== AUSGEWÄHLTER TEXTAUSZUG

Vor 50 Jahren – im Jahr 1972 – wurden in Niedersachsen die ersten Naturwälder ausgewiesen, Wälder, die sich seitdem frei von direktem menschlichem Einfluss entwickeln. Ziel der zwischen Harz und Nordseeküste ausgewiesenen Naturwälder war es zunächst vor allem, die natürlich ablaufenden Prozesse zu untersuchen, um daraus Erkenntnisse für eine nachhaltige Bewirtschaftung des Landeswaldes abzuleiten.

Anlässlich des Jubiläums „50 Jahre Naturwälder in Niedersachsen“ fand eine Veranstaltung im Niedersächsischen Forstamt Oldendorf mit Forstministerin Barbara Otte-Kinast und Landesforsten-Präsident Dr. Klaus Merker statt. Nach einer Einführung im Saal, bei der Dr. Marcus Schmidt von der Nordwestdeutschen-Forstlichen Versuchsanstalt einige Erkenntnisse aus 50 Jahren Naturwaldforschung vorstellte, ging es im Süntel in einen der ältesten Naturwälder Niedersachsens. Hier führten Forstamtsleiter Christian Weigel und sein Team durch den Naturwald.

====

- [AUFGABENSTELLUNG]: Setze den Text über 50 Jahre Naturwälder in Niedersachsen im Anschluss an seinen letzten Satz fort.

== VORLIEGENDE DATEN

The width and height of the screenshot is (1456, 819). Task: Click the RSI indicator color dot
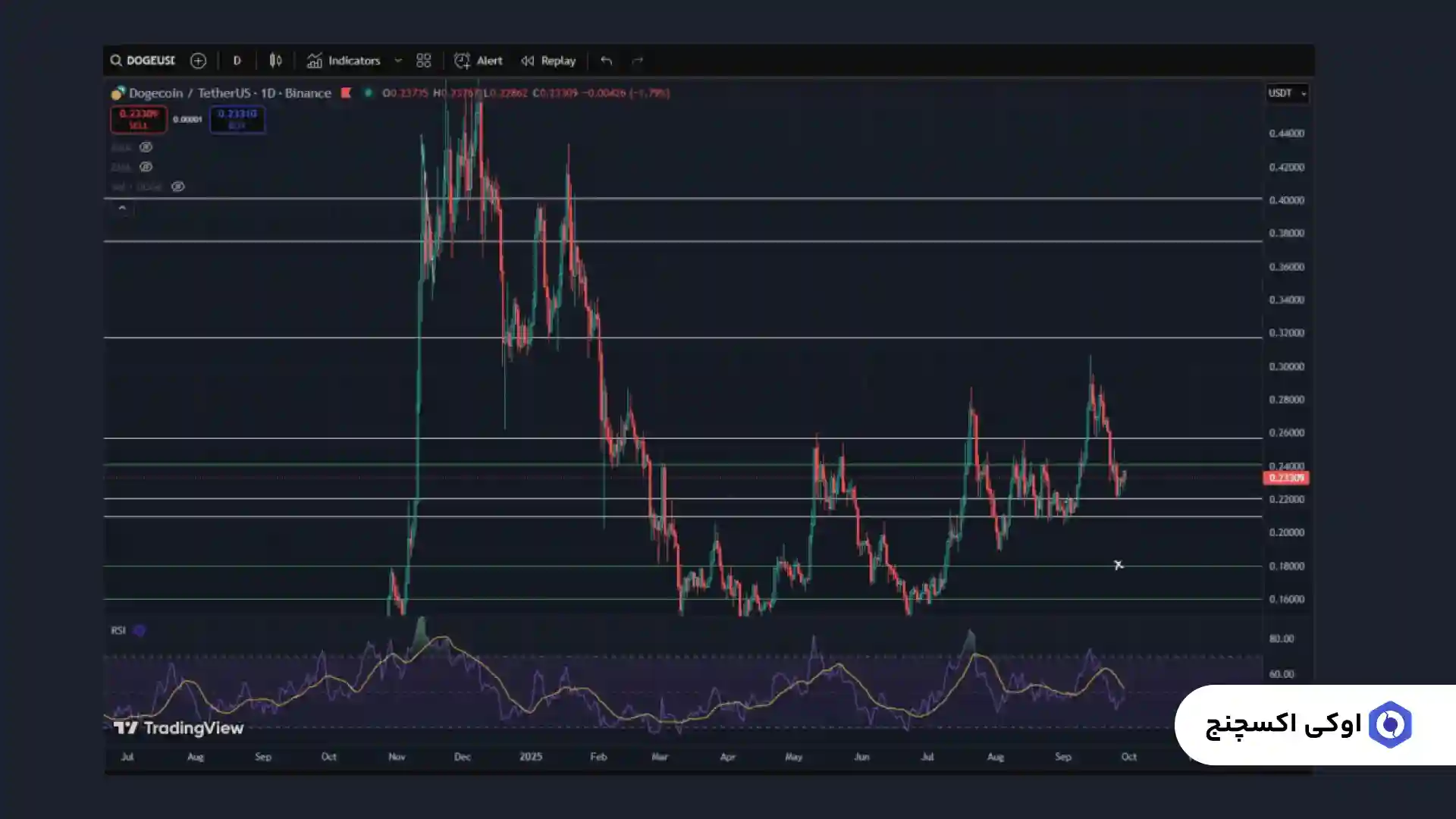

====

- [ANTWORT]:
„Die Naturwälder liefern uns auch jetzt, in Zeiten großflächiger Waldschäden, wertvolle Erkenntnisse. Darüber hinaus leisten sie als ‚Urwälder von morgen‘, die wir in den Landesforsten auf insgesamt 10 % der Fläche eingerichtet haben, einen wichtigen Beitrag zum Erhalt der Biodiversität“, erklärt Dr. Klaus Merker, Präsident der Niedersächsischen Landesforsten, anlässlich einer Jubiläums-Veranstaltung.

Auch Forstministerin Barbara Otte-Kinast weist im Zusammenhang mit der aktuell laufenden Kampagne „Forst Aid – Hilfe für unseren Wald“ auf die Bedeutung der Naturwälder hin und gratulierte zum Jubiläum: „Es ist gut, dass Niedersachsen seit 50 Jahren wertvolle Naturwälder hat. Nur eine naturnahe und integrierte multifunktionale Waldbewirtschaftung, zu der auch Flächen mit eigendynamischer Entwicklung gehören, kann die nachhaltigen Leistungen für Natur, Biodiversität, Mensch, Wirtschaft und Klimaschutz auf Dauer erfüllen.“

Die ab 1972 ausgewiesenen Naturwälder verteilen sich über alle Naturräume Niedersachsens und bilden die vorkommenden Waldgesellschaften und durch Regionalklima und Boden bestimmten Wuchsbedingungen des Bundeslandes ab.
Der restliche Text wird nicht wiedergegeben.